On October 5, 2017, California Governor Edmund G. Brown, Jr., approved Senate Bill 54 (SB 54), the California Values Act.

In a letter to the California State Senate, he says this bill will protect public safety and bring a measure of comfort to families who are now living in fear every day.

I share the governor’s desire to help the families of undocumented aliens, but this is not the way to do it.

SB 54’s rejection of immigration detainer requests is appropriate, but the rest of the bill does little more than make it easier for undocumented immigrants to remain in the United States illegally, and it does it in ways that are prohibited by civil and criminal federal immigration laws.

My point is that the State of California shouldn’t be doing things that are prohibited by federal law or that would be a felony if done by an individual. I am not suggesting that there will or should be an attempt to prosecute Brown or any other California official for the criminal offense.
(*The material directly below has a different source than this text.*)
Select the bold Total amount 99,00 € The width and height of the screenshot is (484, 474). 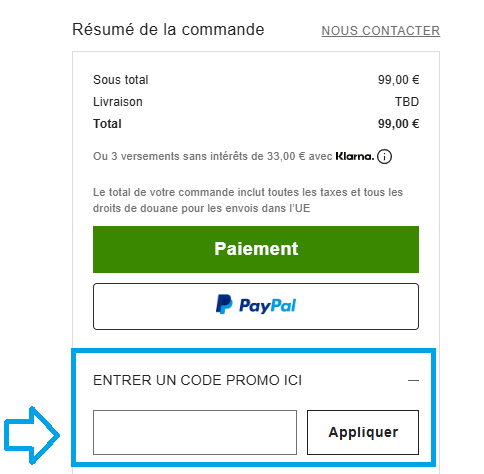pos(398,124)
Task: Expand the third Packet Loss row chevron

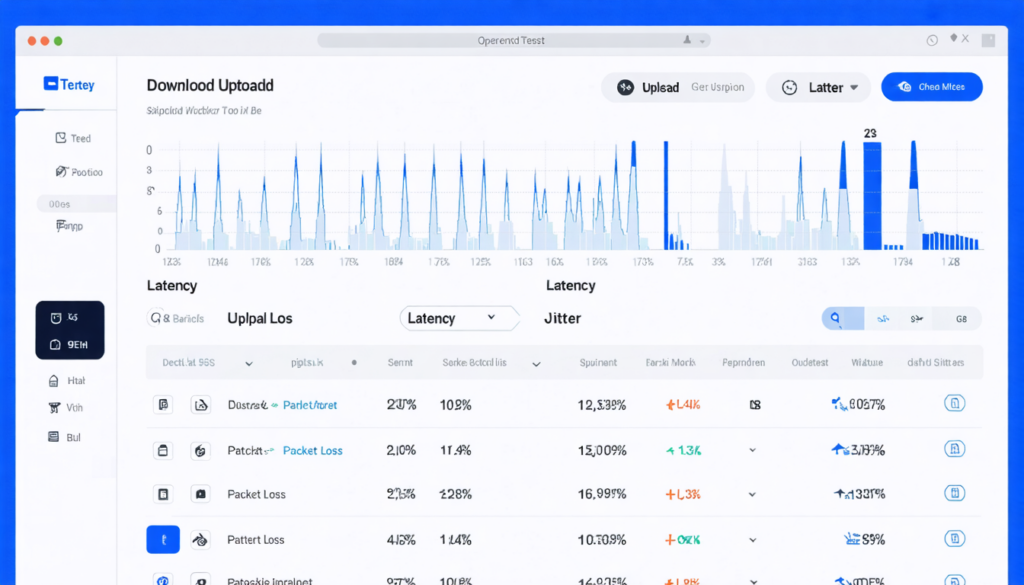Action: coord(752,494)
Highlights From Legislative Counsel’s Digest of SB 54.


  • SB 54 repeals existing law which requires the police to notify ICE when there is reason to believe that a person arrested for a controlled substance violation may be an alien;
  • Prohibits law enforcement agencies from using their resources to investigate, detain, or arrest persons for immigration enforcement purposes;
  • Directs the California Attorney General to publish model policies and guidance on limiting assistance and the availability of information for immigration enforcement purposes; and designated entities, such as state and local police, will be required to follow them; and
  • Requires the Board of Parole Hearings and the Department of Corrections and Rehabilitation to obtain written consent from aliens before permitting ICE to interview them regarding civil immigration violations.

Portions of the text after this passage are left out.